Apple no longer loves Mac developers

At least, that’s the impression you get from its latest move: dropping Mac applications from its Apple Design Awards, presented during the its Worldwide Developers Conference. In 2009 there was an OSX developer Showcase alongside the iPhone Developer Showcase. This year? Well, iPad is here, and three’s a crowd, one had to go.

While the Apple Design Awards are a tiny insignificant detail in the grand scheme of things, this is still a clear pointer for anyone who had not yet noticed, that Apple is keen to focus on its locked-down devices ahead of its computers. It’s better business, because a mobile device yields multiple revenue streams: money from the device sale, money from the mobile contract, money from app sales via the only permitted route, the App Store. There is also an argument that it is better for the user, since a locked-down device is more secure and less likely to be break, though you have to set that against loss of freedom, and the impact of a single-supplier market on price and competition. It also fits with bigger industry trends, where devices are mobile and data is in the cloud, that are shaping the computing landscape.

6 thoughts on “Apple no longer loves Mac developers”

  1. Reading too much into something you define as “tiny” and “insignificant”.

    It amazes me that people are so irritated that Apple makes money on the App Store, when the fact is that developers make more money there and consumers pay less there. It truly is a win for everyone except the companies who use to box, ship and over price the boxed product.


  2. Well I don’t think that three is a crowd. While the iPhone & iPad are great Apple should never push OS X to the back of the line at least IMHO.

  3. “Nope” according to Steve JObs.

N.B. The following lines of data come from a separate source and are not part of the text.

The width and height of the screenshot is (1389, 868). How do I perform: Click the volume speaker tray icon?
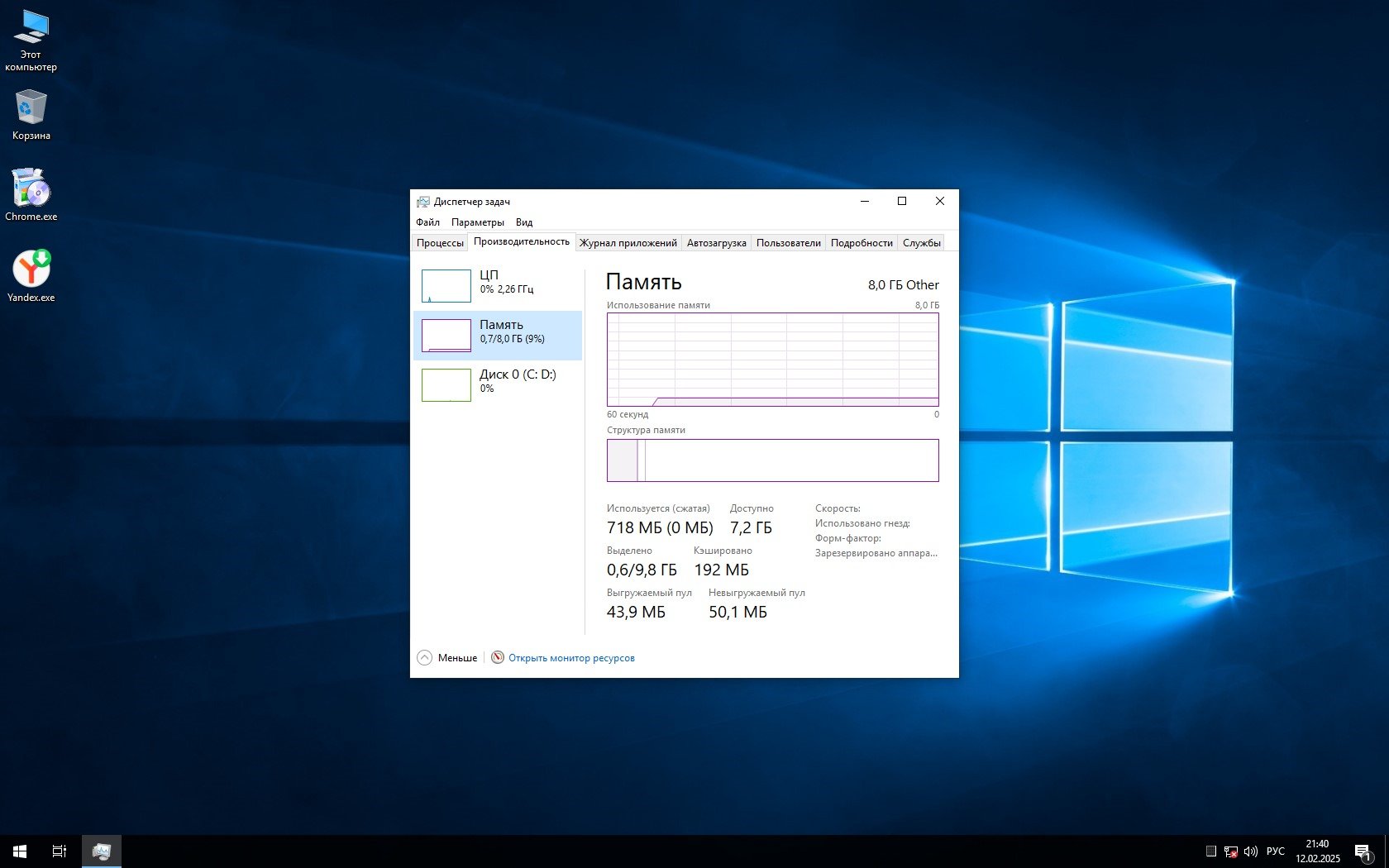tap(1251, 851)
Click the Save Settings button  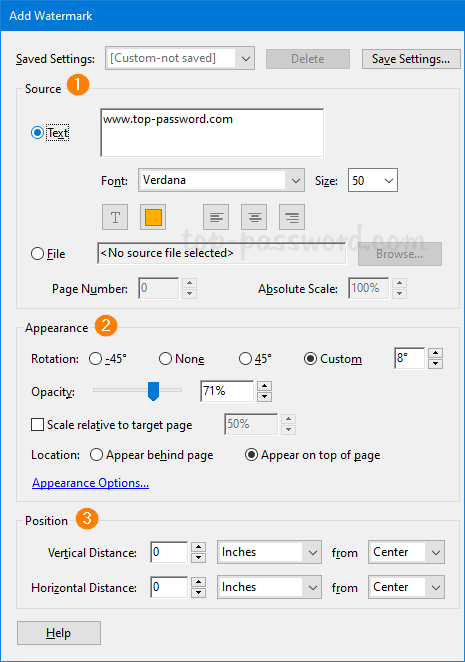click(x=411, y=59)
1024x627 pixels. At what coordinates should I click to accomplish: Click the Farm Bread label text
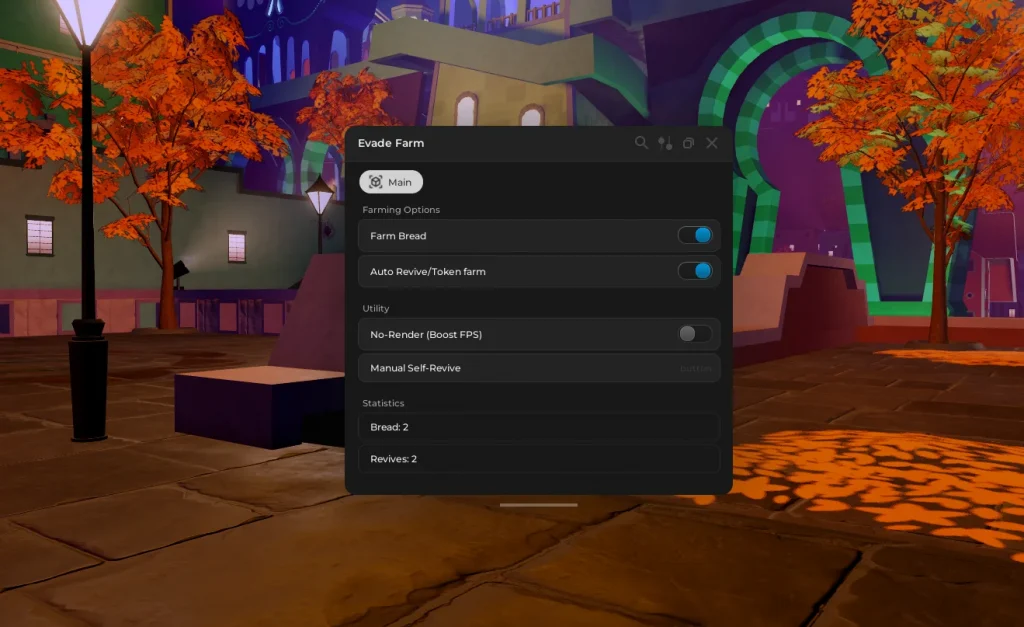coord(398,236)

Apple still loves Mac developers.

    In fact, the underlying OS and the development tools for the Mac and the iPhone are the same. Thus, every iPhone developer is potentially also a NEW MAC OS X developer! And there are THOUSANDS of iPhone developers – more developers than there are for simply Mac OS X applications. Thus, attracting these developers to Mac OS X via the developer’s conference would greatly improve the number of applications developed for Mac OS X.

    IPhone supports Mac. And Mac supports iPhone. It’s that simple.

  4. All this whining reminds me of a little kid who complains that his sister gets cake and ice cream on her birthday, completely forgetting that he’ll get cake and ice cream on his birthday, too.

    Mobile is big now. The iPad is new and just took off. Big iPhone and iPhone OS updates coming out soon. in the desktop, OTOH, Snow Leopard is just fine. There are few, if any, recurring complaints that need to be fixed (other than perhaps a few bug issues that will be addressed in point upgrades). Why rock the boat? When 10.7 is ready, then they’ll be talking more about Mac OS X.

    Just enjoy your sister’s birthday and realize that yours will come around, too.

  5. However I’m looking forward to find out what’s really gonna happen to Java 7 development on the Mac. “Apple making its own JVM may not be the best way to do it” was quite a bullshit. Why I’d chosen the Mac for development was Apple’s own implementation of the standard JVM. I doubt that with Open JDK 7 for the Mac, they will succeed.